憧れ

 特殊警備隊白虎軍として任務をこなし、はや半月。未だ妖討伐の任務につけてはいなかった。というのも、初仕事の際に思ったことがあったからだ。


「白虎の仕事システムさー....ダメじゃない?」

 初仕事の次の日、キイノが掲示板を眺めながら言った。言いたいことはよくわかっていた。

「うん。仕事の量が多い上にみんなが好き勝手に貼っていくから、緊急の仕事が埋もれちゃってる」

「でもこれ、すぐには改善しないんじゃないかな。みんなこんなに多い仕事を必死に片付けてるのに、それでも毎日新しい依頼がくるわけでしょ?暇な隊員なんていないんじゃない?」

確かに、アイジュが言う通りだった。白虎の仕事は嬉しいことだが絶えない。よって施設に不備が出てもすぐには対応できないのだ。

「しかもみんな上から取ってくからなー。俺たちが地道にこなしてくしかないな」

タイトがあまりにも普通に言ったので、一瞬フウリたちは言葉に詰まった。しかしすぐに笑みを浮かべ、肯定した。

「そうだね。俺たちがやればいい」

「私達なら、全部できるんじゃないかしら?」

「うん....うん!私たちがやろう!名付けて、『白虎のお掃除隊』だ!ねえ、これどう?結構良くない?」

 フウリたちの総意は、「ダサい」だった。


 このようなことがあり、フウリたちはなるべく前に依頼されたものを見つけては赴き、終わっては探した。

 そんな生活を送る中で気づいた。妖討伐の依頼は一枚も見つからないのだ。これほどまでに大量の紙がある中で、一枚もないというのは少々疑問である。というか、問題である。

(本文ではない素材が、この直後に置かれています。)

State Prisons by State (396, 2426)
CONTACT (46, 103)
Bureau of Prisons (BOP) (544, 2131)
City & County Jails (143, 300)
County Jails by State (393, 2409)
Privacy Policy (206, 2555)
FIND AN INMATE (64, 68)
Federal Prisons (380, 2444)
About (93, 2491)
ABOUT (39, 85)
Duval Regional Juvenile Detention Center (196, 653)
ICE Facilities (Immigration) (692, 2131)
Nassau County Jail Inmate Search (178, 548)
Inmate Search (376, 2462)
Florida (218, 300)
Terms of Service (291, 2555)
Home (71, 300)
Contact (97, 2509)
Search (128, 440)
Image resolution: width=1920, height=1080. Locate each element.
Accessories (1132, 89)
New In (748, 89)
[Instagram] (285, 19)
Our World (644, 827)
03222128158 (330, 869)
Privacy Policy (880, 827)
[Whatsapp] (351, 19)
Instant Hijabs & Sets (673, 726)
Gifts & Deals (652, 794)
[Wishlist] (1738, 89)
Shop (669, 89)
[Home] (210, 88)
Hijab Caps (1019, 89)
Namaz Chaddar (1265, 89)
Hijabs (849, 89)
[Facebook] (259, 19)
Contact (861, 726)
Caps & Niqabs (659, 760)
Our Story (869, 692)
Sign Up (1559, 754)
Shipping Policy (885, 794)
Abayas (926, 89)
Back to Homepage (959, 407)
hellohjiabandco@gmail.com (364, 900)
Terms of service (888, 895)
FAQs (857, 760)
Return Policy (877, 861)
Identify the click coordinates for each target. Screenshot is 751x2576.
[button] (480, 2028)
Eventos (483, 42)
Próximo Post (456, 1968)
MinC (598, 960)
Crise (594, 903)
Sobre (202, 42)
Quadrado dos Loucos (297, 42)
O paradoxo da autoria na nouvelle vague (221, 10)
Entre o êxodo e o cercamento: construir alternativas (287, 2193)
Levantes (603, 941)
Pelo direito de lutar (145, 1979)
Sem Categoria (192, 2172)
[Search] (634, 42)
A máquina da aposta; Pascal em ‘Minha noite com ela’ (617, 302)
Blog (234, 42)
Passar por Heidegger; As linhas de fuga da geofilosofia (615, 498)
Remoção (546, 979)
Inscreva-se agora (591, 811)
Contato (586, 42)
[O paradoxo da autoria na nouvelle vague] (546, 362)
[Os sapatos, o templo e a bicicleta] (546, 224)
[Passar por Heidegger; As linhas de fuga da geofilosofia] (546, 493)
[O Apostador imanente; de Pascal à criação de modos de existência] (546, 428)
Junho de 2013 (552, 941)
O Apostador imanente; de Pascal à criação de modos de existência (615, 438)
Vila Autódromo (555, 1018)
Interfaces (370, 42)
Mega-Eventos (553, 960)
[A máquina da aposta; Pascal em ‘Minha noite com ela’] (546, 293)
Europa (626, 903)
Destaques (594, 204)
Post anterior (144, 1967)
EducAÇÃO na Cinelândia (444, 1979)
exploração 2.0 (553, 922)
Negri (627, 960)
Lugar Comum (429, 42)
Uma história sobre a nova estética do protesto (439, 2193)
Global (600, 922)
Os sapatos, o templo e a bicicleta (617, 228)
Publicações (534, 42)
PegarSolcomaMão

「だってこれ、修復とかの依頼よりも妖討伐の方が大事だって思ってるってことだろ?」

 タイトが少し苛立ちを見せながら言った。フウリはそれをなだめつつも、心の中ではタイトに深く頷いていた。壊れた家屋や道の復旧、妖の出現による避難場所の確保なども立派な白虎の仕事である。その中に優先順位などは存在しないはずである。

 手元の報告書を眺めながらフウリは思う。妖退治の仕事は花形で、特殊警備隊に入ったからにはそこで活躍したいという思いがあるのは当然である。フウリだってそうだ。だが、だからといって、妖討伐の仕事ができるようになったとき、それ以外の仕事をしない理由にはならないじゃないか。人々を守ること、そこにある生活を守ること、それが特殊警備隊の仕事ではないか。

「....俺たち、どうなるんだろうな」

 タイトが報告書を書く手を止めてポツリと呟いた。

「どうって....どういうこと?」

フウリが聞くと、タイトが部屋でのみかけている眼鏡を外して机の上に置いた。

「俺だって、妖討伐の仕事がやりたくないわけじゃない。だって、そのために特殊警備隊に入ったんだ。でも、このままじゃずっとそれはできないだろ。今はいい、アイジュが言ってたお掃除隊だってやってやる。でも、ずっとはできない」

 熱のこもった目がフウリを見ていた。しばしの沈黙が続いた。

 その沈黙をフウリの言葉が破った。

「でも、俺たちが辞めれば、依頼人はまた何ヶ月も待つことになる。そしたら、俺たち....特殊警備隊のことを、信じてもらえなくなる」

フウリは一度言葉を区切り、目線をタイトに向ける。

「俺たちが、裏切ったことになる。そんなこと...俺はやりたくないな」

 フウリの薄い色をした目に見つめられ、タイトの目がジワリと揺れた。しかし、すぐにいつもの強さを宿した目に戻り、眼鏡をかけ直した。

「わかってる。ダメだな、なんか焦ってるわ」

タイトが髪をガシガシと掻いた。

「.....そうだよな。目の前のこともできないやつにその先のことなんて見えるわけもないよな。っし、なんかやる気出てきた!ありがとな、フウリ」

フウリはゆるゆると頭を振る。

「タイトの気持ちもわかるよ。でも、嘆いたって今は変わらないからね。黙って目の前の報告書書くしかないよ」

「だなー」

 この時はまだ、いつか担当する妖退治に憧れしか抱いていなかった。だが、その実情を知るのに時間は必要なかった。